--- Start Record set ---

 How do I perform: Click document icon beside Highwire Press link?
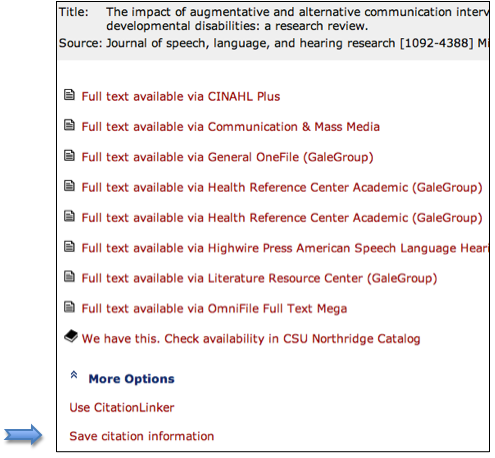point(69,246)
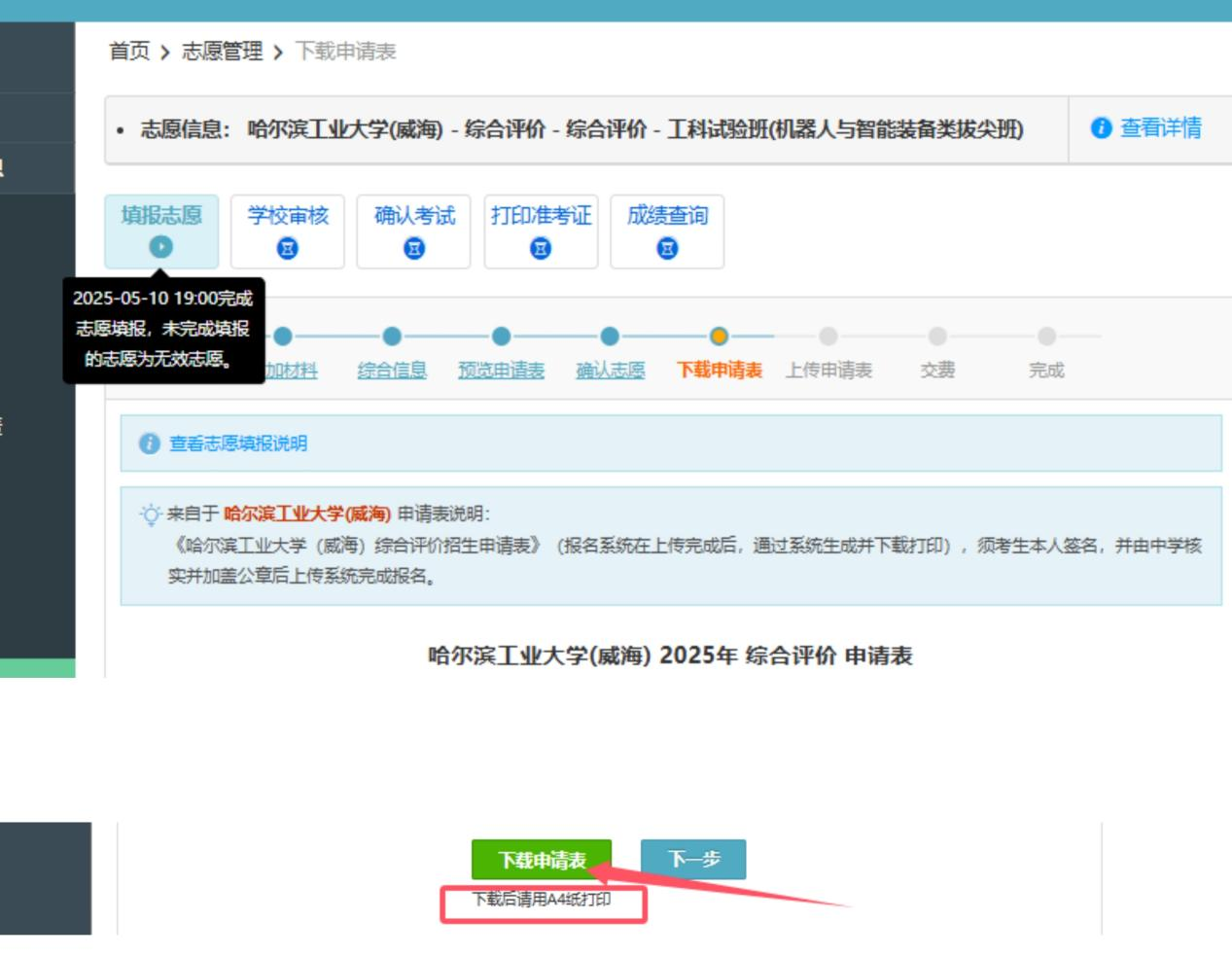This screenshot has width=1232, height=957.
Task: Jump to the 确认志愿 progress step
Action: (x=610, y=371)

--- End Record set ---

Problem details: Please return every one of the items above, copying each line word for word and leaving out the pictures.

Final result:
 How do I perform: Click document icon beside Highwire Press link?
point(69,246)
This screenshot has width=1232, height=957.
Task: Jump to the 确认志愿 progress step
Action: (x=610, y=371)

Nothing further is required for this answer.